Doksanlardaki baskı rejimini bugünle kıyaslayan Diyarbakır Barosu eski Başkanı Mehmet Emin Aktar, Meclis’in işlevsiz kaldığını, savunma imkanlarının daraldığını, AYM’nin görevini yerine getiremeyeceğini belirtti
Mahkemelerin 90’larda bugünkü mahkemelerden daha güvenli olduğunu belirten Diyarbakır Barosu eski Başkanı Mehmet Emin Aktar, “Politik ceza davalarında, artık savunmanın bir işlevi kalmayacak. Politik ceza davalarında kimi cezalandırmak istiyorsanız, cezalandıracaksınız” dedi. OHAL’in 1990’lı yıllardaki ve bugünkü uygulamalarını kıyaslayan Aktar, o dönem bölgede ifade özgürlüğü, toplantı, gösteri ve yürüyüş haklarının kısıtlandığını, uzun gözaltı süresi, sokak infazları ve işkencelerin olduğunu belirterek, “O dönem gözaltına giren herkes işkence görmeden çıkamazdı. Birkaç dosya dışında, işkencelerden kaynaklı cezalandırma ve yargılama olmamıştır. Ama yasalar, hep işkencenin suç olduğunu yazmıştır. Ancak gözaltında kaybedilmeler, işkence vakaları sürekli olmuştur. Bugün ise gözaltı süreçleri belli bir dönem uzatıldı ve sonrasından vazgeçildi. Ama 90’lardaki gibi yaygın bir işkence vakası ile karşılaşılmadı. 90’larda bundan emindik avukatlar olarak. Keyfi bir biçimde bile bir kişi gözaltına alınsa, mahkemeler beraat kararı çıkartırdı. Bugün ise bunu söyleme şansına sahip değiliz. Bugün en ufak bir paylaşım yaptığınızda derhal gözaltına alınıp mahkeme karşısına çıkartılıp, tutuklanabilirsiniz. 90’larda bu konularda mahkemeler daha güvenliydi” dedi.
‘Baskı rejimi altındayız’
HDP Hakkari Milletvekili Leyla Güven’in yargılandığı davaya dikkat çeken Aktar, “Mahkeme tahliye kararı verdi, ama savcılık tahliye kararını cezaevine göndermedi. Savcılık itiraz etti. Mahkemenin verdiği tahliye kararı, birkaç saat sonra başka mahkemenin eliyle tutuklama kararına çevrildi.
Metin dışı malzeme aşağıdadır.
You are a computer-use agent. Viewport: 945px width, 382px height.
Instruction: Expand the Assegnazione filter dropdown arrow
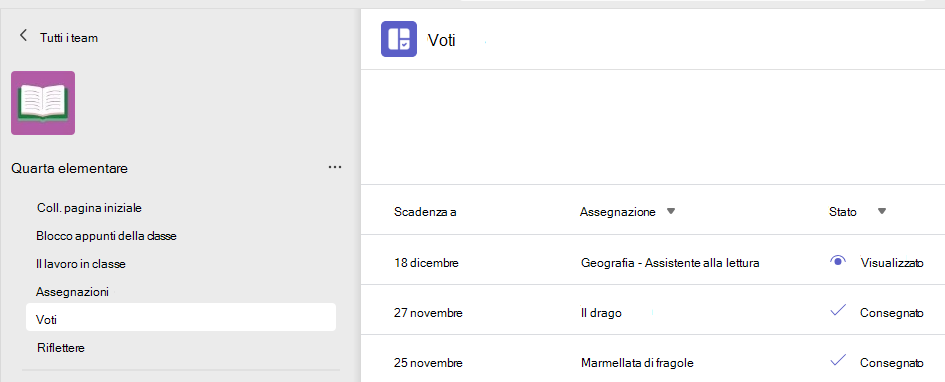pos(671,211)
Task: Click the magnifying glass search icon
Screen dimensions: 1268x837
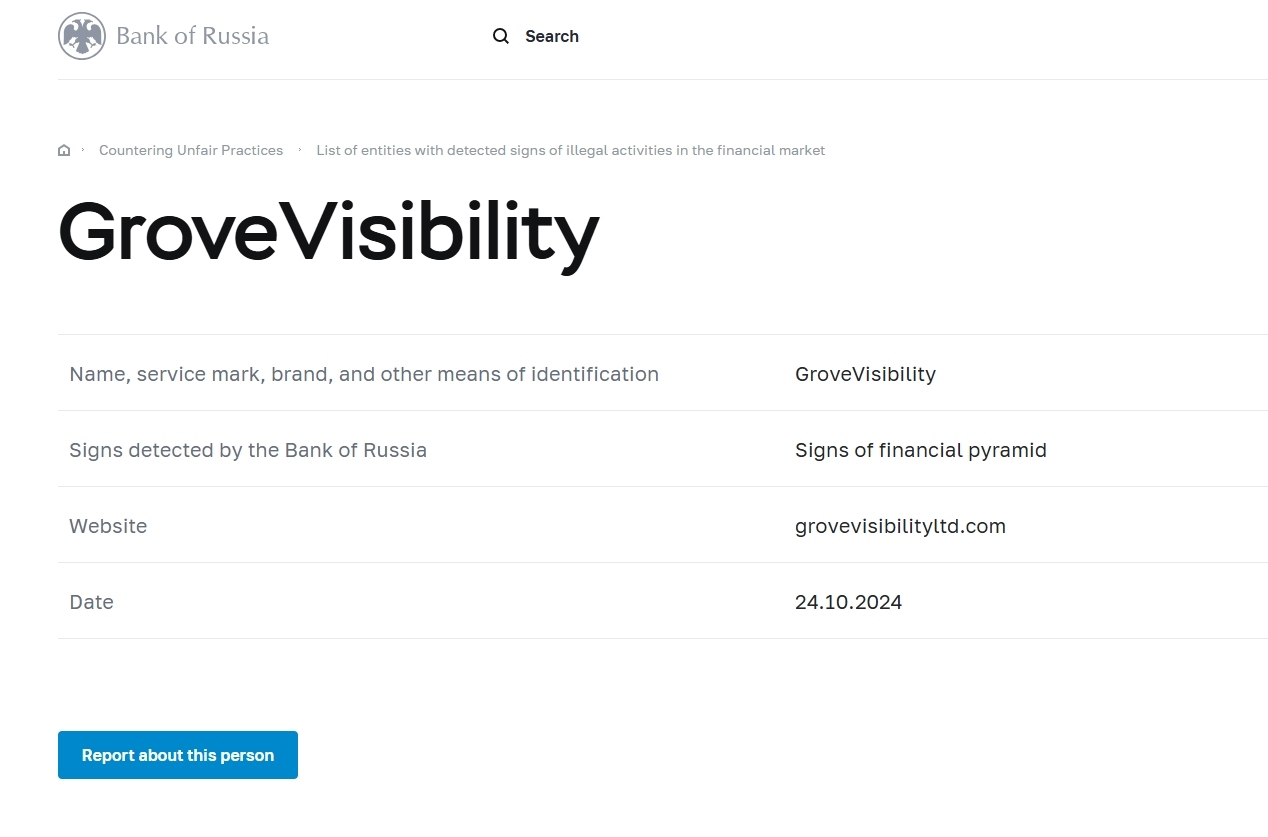Action: [501, 37]
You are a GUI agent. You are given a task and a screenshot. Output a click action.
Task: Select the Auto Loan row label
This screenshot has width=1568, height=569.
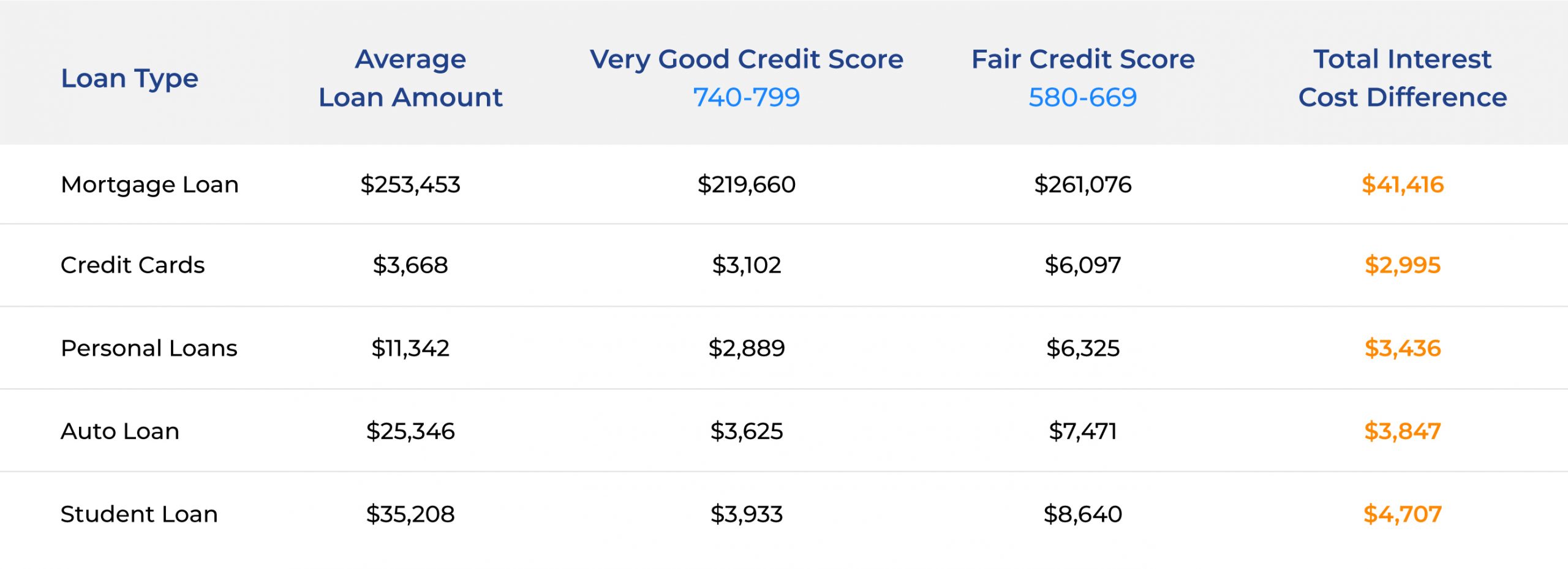tap(120, 431)
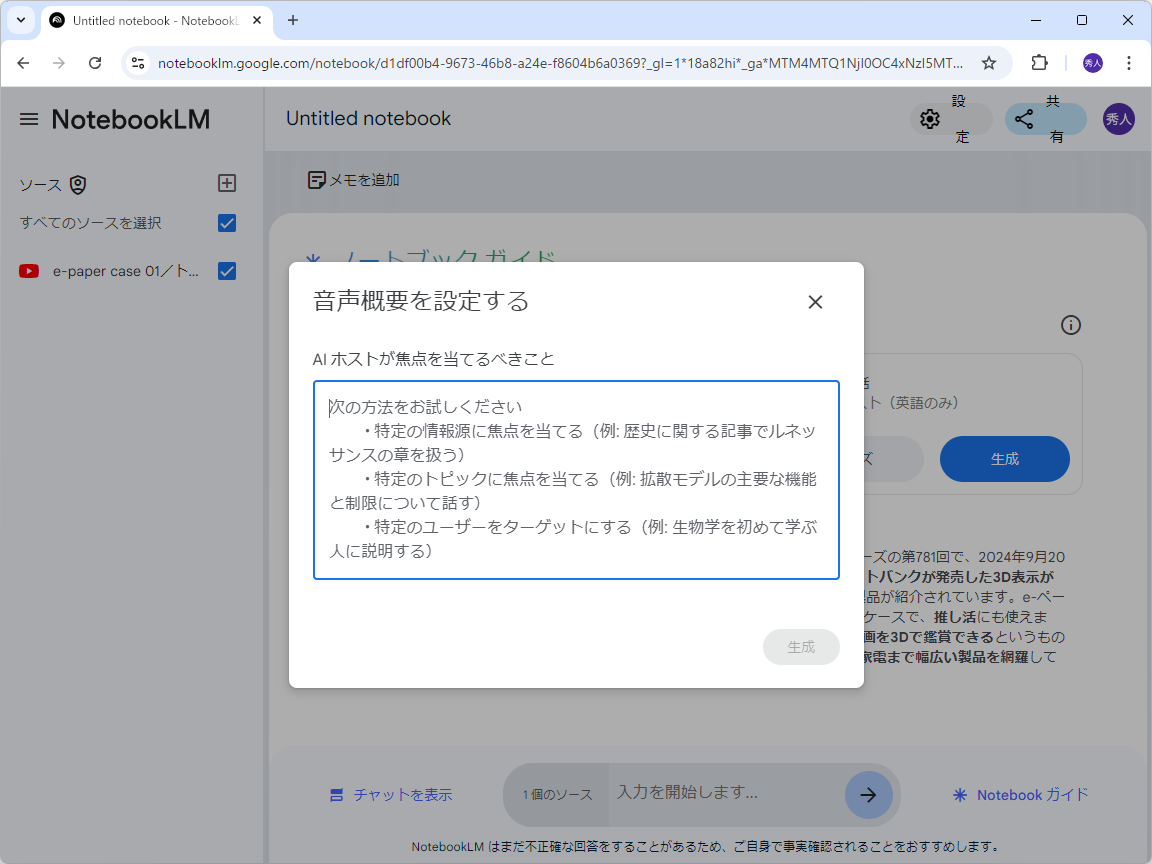Click the 共有 share icon in the header
The height and width of the screenshot is (864, 1152).
point(1023,118)
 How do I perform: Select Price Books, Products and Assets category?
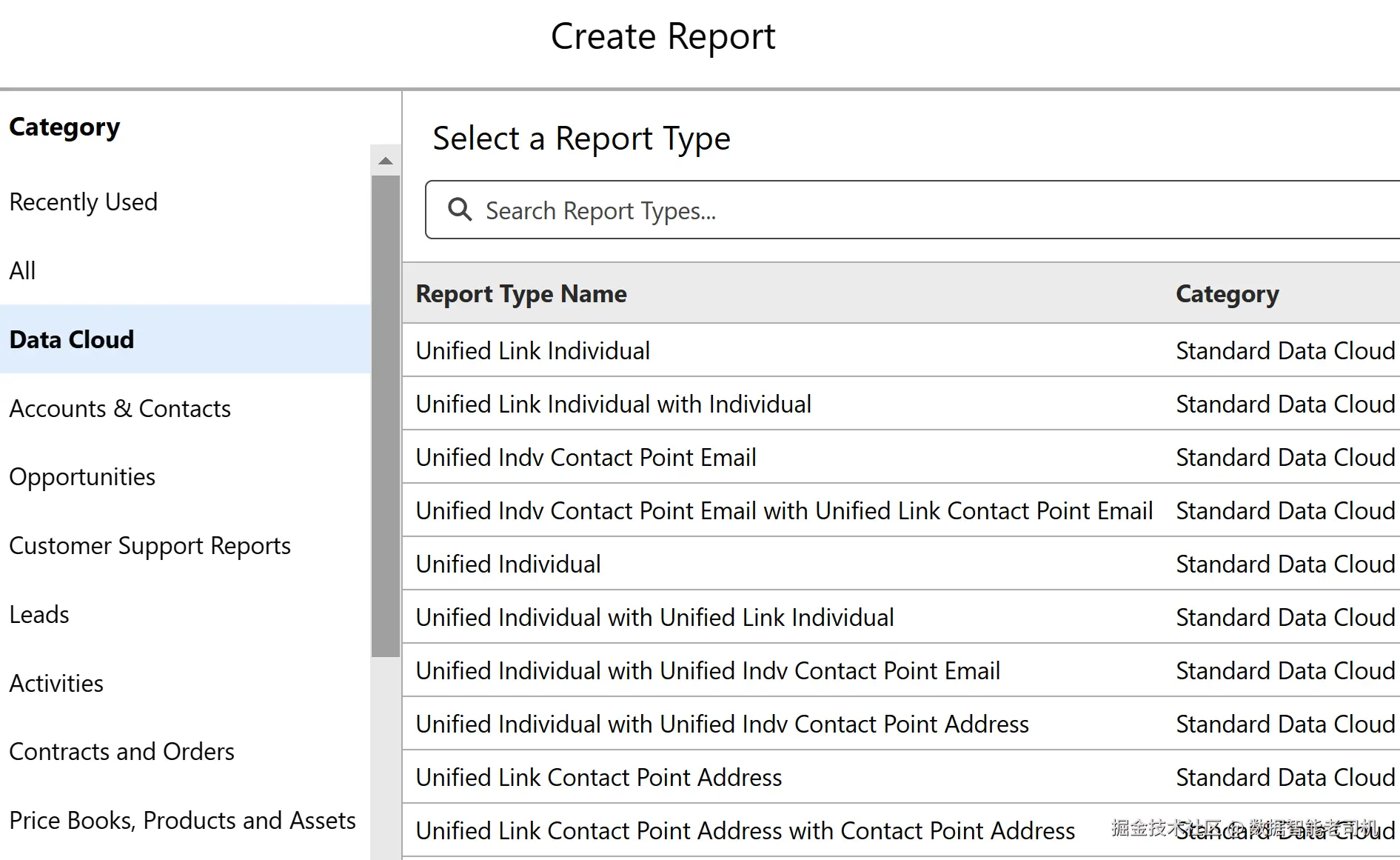(182, 821)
Böyle bir baskı rejimi altındayız. Bu kadar yaygın düşmanlığın örgütlendirildiğine inanmak istemiyorum. Kesinlikle herkesin içinde bir korku var. Tüm bürokraside ihraç edilme korkusu var. Son derece keyfi bir şekilde bu insanlar ihraç edilebiliniyor” diye konuştu. 90’larda Anayasa Mahkemesi’nin iptal kararı verebildiğini hatırlatan Aktar, bugün bu iptal kararını verebilecek bir Anayasa Mahkemesi’nin olmadığını söyledi. “Buna cesaret edebilecek bir Anayasa Mahkemesi yok. Herkes korku ve güvensizlik ikliminde yaşıyor. Bugün haksızlığa uğradığınızda şikayet edemiyorsunuz. Bu ülkenin İçişleri Bakanı bir partinin eş genel başkanını arayıp tehdit edebiliyor. Kimse de çıkıp ne oluyor bize diye sormuyor” diyen Aktar, TBMM’nin de bir işlevi kalmadığını da sözlerine ekledi.
‘KHK’lerle yönetileceğiz’
OHAL’in kaldırılması yerine kalıcılaştırıldığını ifade eden Aktar, “2 yıllık OHAL sürecinde çıkartılan KHK’ler ne olacak? OHAL sürecinde çıkarılan kanunların iptal edilmesi gerekiyor. Ancak, bu yapılmadı. Ceza yargılama kanunlarında ciddi değişiklikler yapıldı. Ve bu değişiklikler kalıcılaştırıldı. Türkiye, artık KHK’lerle yönetilecek. KHK’ler ile yönetilmek ve parlamentonun devre dışı bırakılması büyük tehlikedir” diye konuştu. Yargıcın kendini güvende hissetmediği bir ortamda tarafsızlığını kaybedeceğine işaret eden Aktar, “Yargının tarafsız olmadığı bir yerde kimsenin güveni olmaz. Bizim açımızdan, savunmanın bir anlamı kalmayacak. Özellikle devlete karşı işlendiği iddia edilen suçlarda. Politik ceza davalarında, artık savunmanın bir işlevi kalmayacak. KHK’ler ile önemli ölçüde kısıtlandık. Yargı işlevsiz bir uygulama halini alacak. Politik ceza davalarında kimi cezalandırmak istiyorsanız, cezalandıracaksınız” dedi. Her şeye rağmen doğru bildikleri yoldan ayrılmayacaklarını ve mücadelelerini sürdüreceklerini ifade eden Aktar, “Kör kuyunun dibine itilmiş olsak bile yeniden kuyunun başına doğru tırmanacağız” diye konuştu.